Самоопределение И.А. Бродского в детстве и юности…

И.А. Бродский невзлюбил В.И. Ленина «… с первого класса - не столько из-за его политической философии и деятельности, о которых в семилетнем возрасте я имел мало понятия, а из-за вездесущих его изображений, которые оккупировали чуть ли не все учебники, чуть ли не все стены в классах, марки, деньги и Бог знает что ещё, запечатлев его в разных возрастах и на разных этапах жизни. Был крошка-Ленин в светлых кудряшках, похожий на херувима. Затем Ленин на третьем и четвертом десятке - лысеющий и напряжённый, с тем бессмысленным выражением, которое можно принять за что угодно - желательно за целеустремленность. Лицо это преследует всякого русского, предлагая некую норму человеческой внешности - ибо полностью лишено индивидуального. (Может быть, благодаря отсутствию своеобразия оно и позволяет предположить много разных возможностей.) Затем был пожилой Ленин, лысый, с клиновидной бородкой, в тёмной тройке, иногда улыбающийся, а чаще обращающийся к «массам» с броневика или трибуны какого-нибудь партийного съезда, с простертой рукой.

Были варианты: Ленин в рабочей кепке, с гвоздикой в петлице; в жилетке у себя в кабинете, за чтением или письмом; на пне у озера, записывающий свои «Апрельские тезисы» или ещё какой-то бред, на лоне. И, наконец, Ленин в полувоенном френче на садовой скамье рядом со Сталиным, единственным, кто превзошёл его по числу печатных изображений. Но тогда Сталин был живой, а Ленин мёртвый, и уже по одному по этому «хороший» - потому что принадлежал прошлому, то есть был утверждён и историей, и природой. Между тем как Сталин был утверждён только природой - или наоборот.

Вероятно, научившись не замечать эти картинки, я усвоил первый урок в искусстве отключаться, сделал первый шаг по пути отчуждения.

Последовали дальнейшие: в сущности, всю мою жизнь можно рассматривать как беспрерывное старание избегать наиболее назойливых её проявлений. Надо сказать, что по этой дороге я зашёл весьма далеко, может быть, слишком далеко. Всё, что пахло повторяемостью, компрометировало себя и подлежало удалению. Это относилось к фразам, деревьям, людям определённого типа, иногда даже к физической боли; это повлияло на отношения со многими людьми. В некотором смысле я благодарен Ленину. Всё тиражное я сразу воспринимал как некую пропаганду. Подобный взгляд на вещи, мне кажется, колоссально ускорил движение сквозь чащу событий - с сопутствующим верхоглядством.

Представленные данные:
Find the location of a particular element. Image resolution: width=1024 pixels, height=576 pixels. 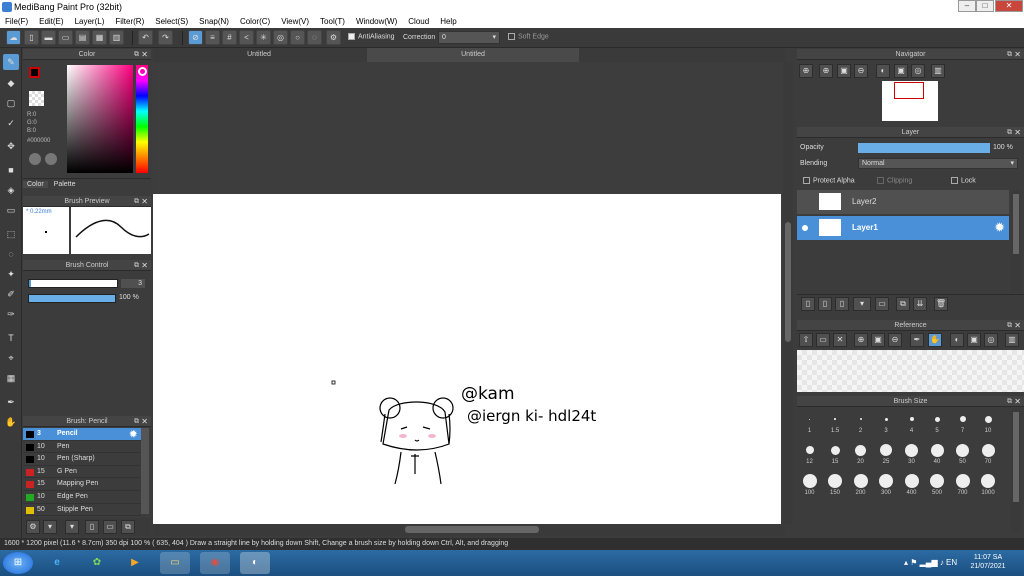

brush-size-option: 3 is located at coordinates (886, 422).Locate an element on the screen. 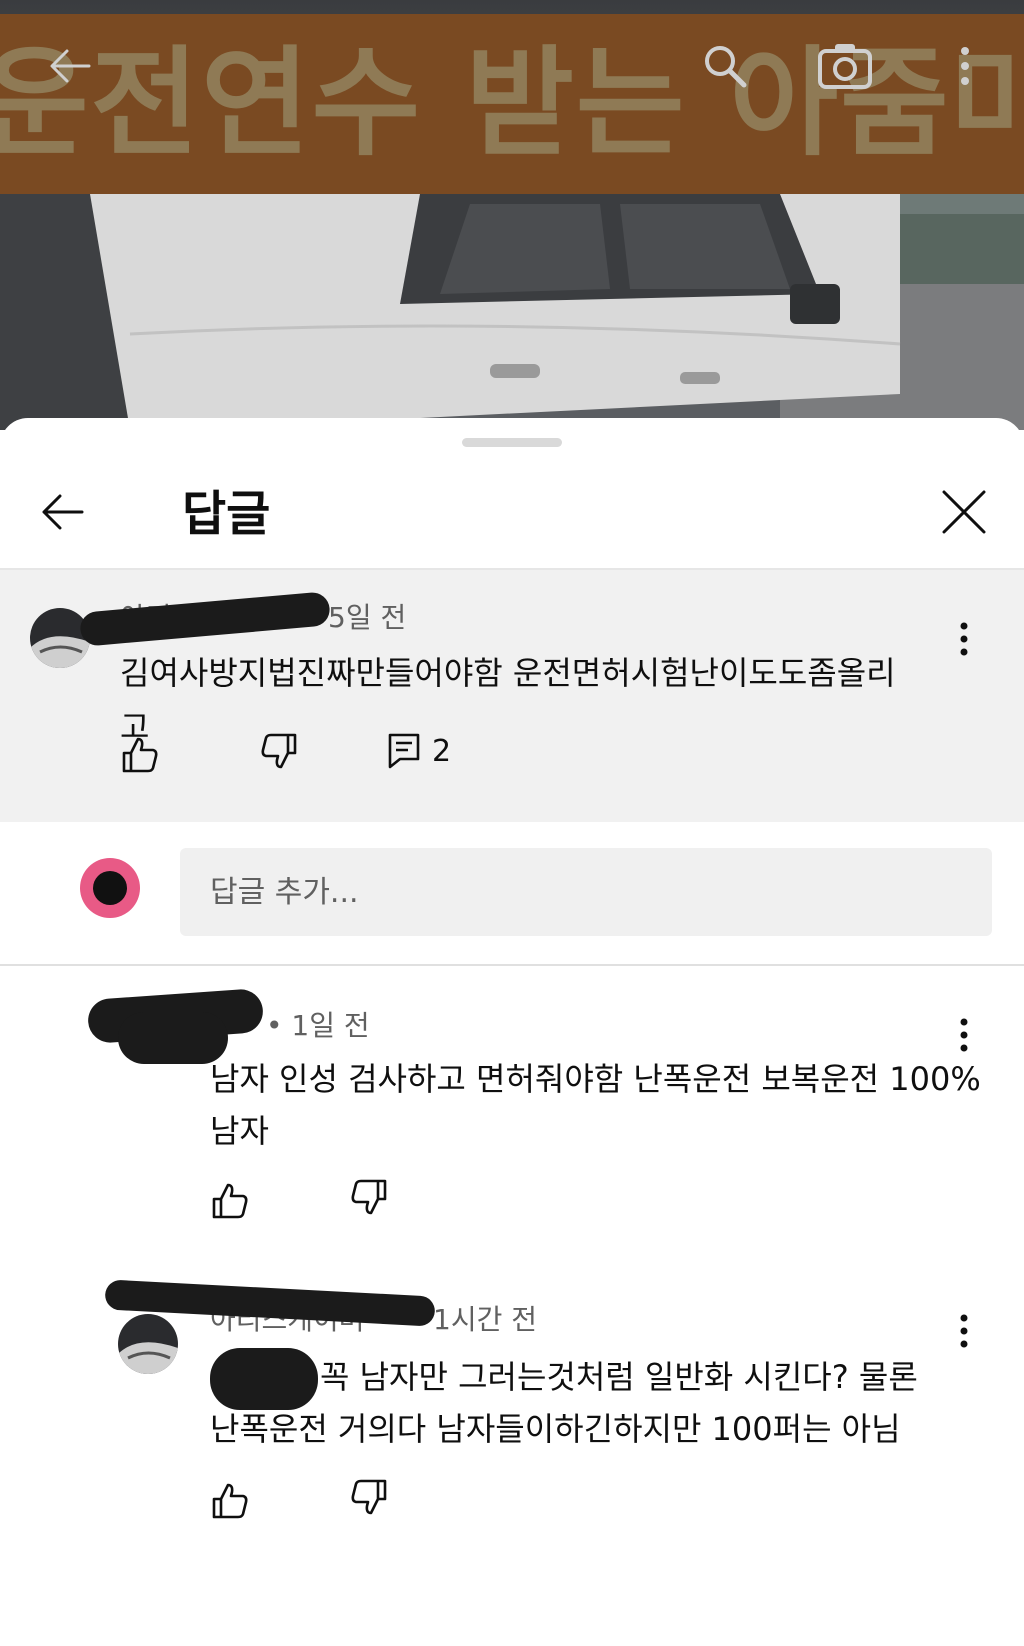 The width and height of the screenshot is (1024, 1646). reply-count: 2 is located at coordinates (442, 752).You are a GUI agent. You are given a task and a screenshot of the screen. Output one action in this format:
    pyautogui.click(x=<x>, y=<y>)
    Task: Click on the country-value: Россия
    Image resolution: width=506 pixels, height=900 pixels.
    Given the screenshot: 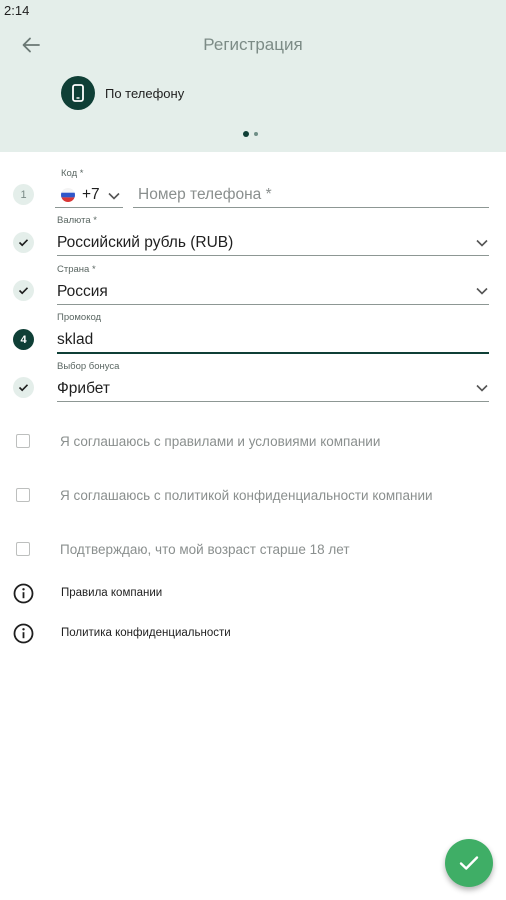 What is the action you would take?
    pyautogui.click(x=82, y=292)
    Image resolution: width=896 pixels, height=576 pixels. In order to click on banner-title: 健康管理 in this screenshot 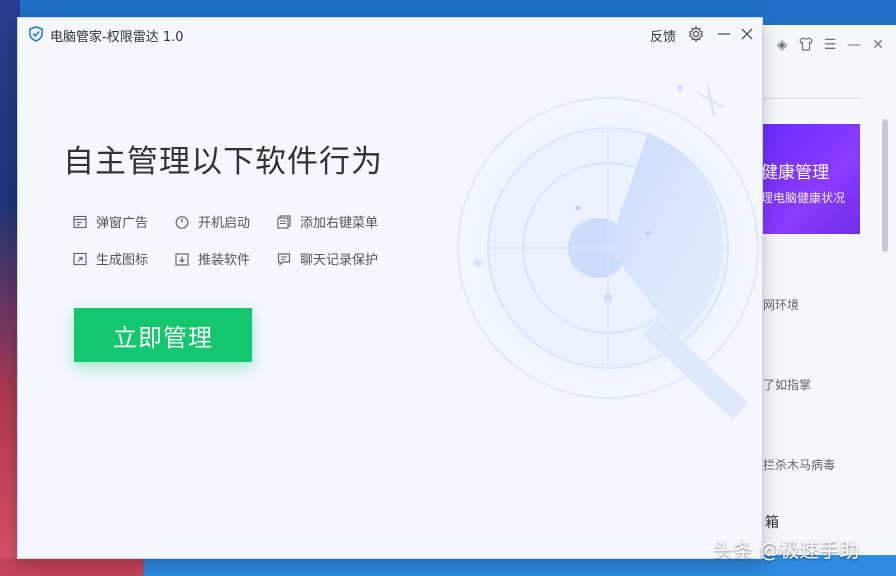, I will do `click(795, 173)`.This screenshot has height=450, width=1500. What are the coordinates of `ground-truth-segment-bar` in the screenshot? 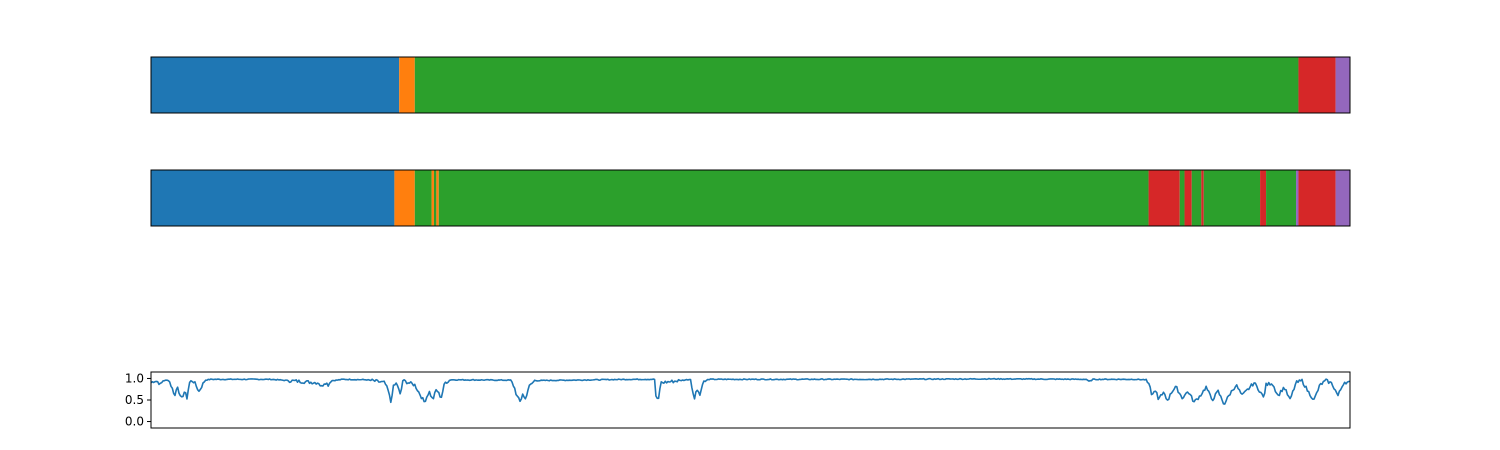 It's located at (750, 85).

* * *

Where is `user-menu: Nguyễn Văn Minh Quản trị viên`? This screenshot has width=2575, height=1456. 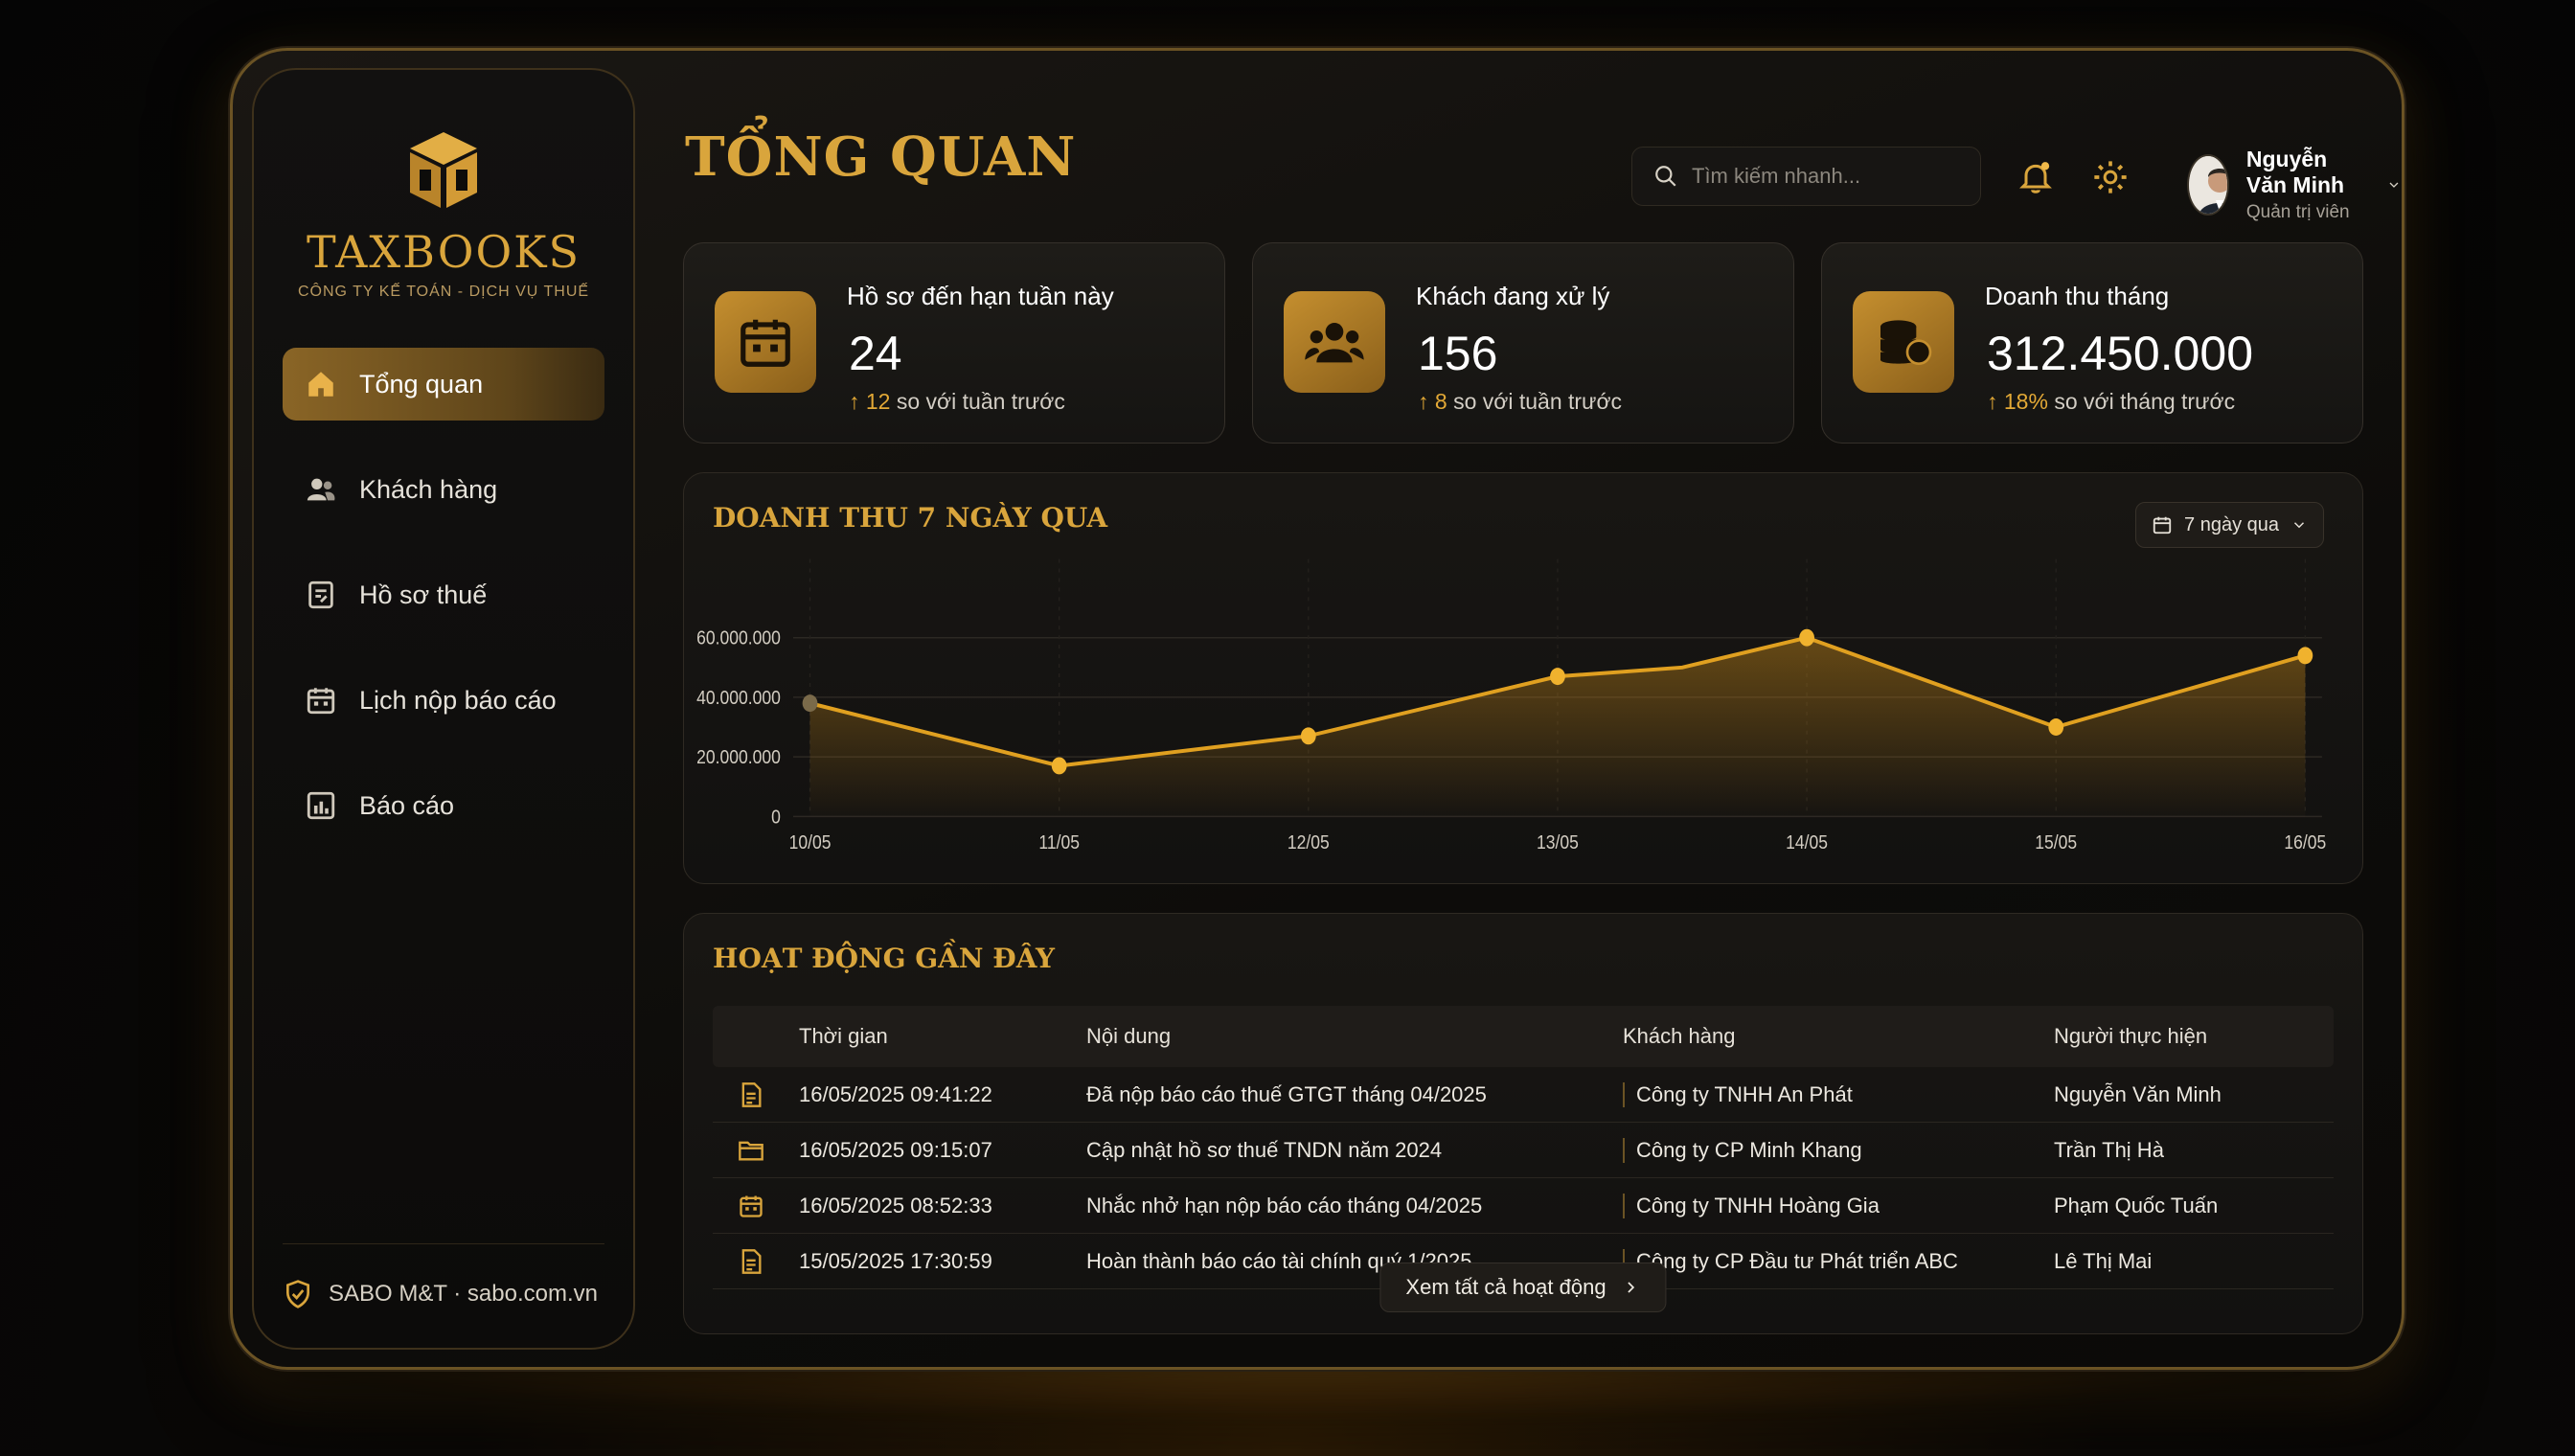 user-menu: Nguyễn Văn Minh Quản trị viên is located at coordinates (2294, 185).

Задание A: Процитируйте из отрывка о детстве Бродского фрагмент, начинающийся словами «Были варианты: Ленин» и заканчивающийся словами «- или наоборот.».
Задание B: Объясните, опираясь на отрывок о детстве Бродского, почему он невзлюбил Ленина с первого класса. Уложитесь в одно–три предложения.

Ответ A:
Были варианты: Ленин в рабочей кепке, с гвоздикой в петлице; в жилетке у себя в кабинете, за чтением или письмом; на пне у озера, записывающий свои «Апрельские тезисы» или ещё какой-то бред, на лоне. И, наконец, Ленин в полувоенном френче на садовой скамье рядом со Сталиным, единственным, кто превзошёл его по числу печатных изображений. Но тогда Сталин был живой, а Ленин мёртвый, и уже по одному по этому «хороший» - потому что принадлежал прошлому, то есть был утверждён и историей, и природой. Между тем как Сталин был утверждён только природой - или наоборот.

Ответ B: Бродский невзлюбил Ленина не из-за его политической философии и деятельности: в семь лет он имел о них мало понятия. Причиной были вездесущие изображения Ленина. Они занимали чуть ли не все учебники и стены в классах, а также марки и деньги.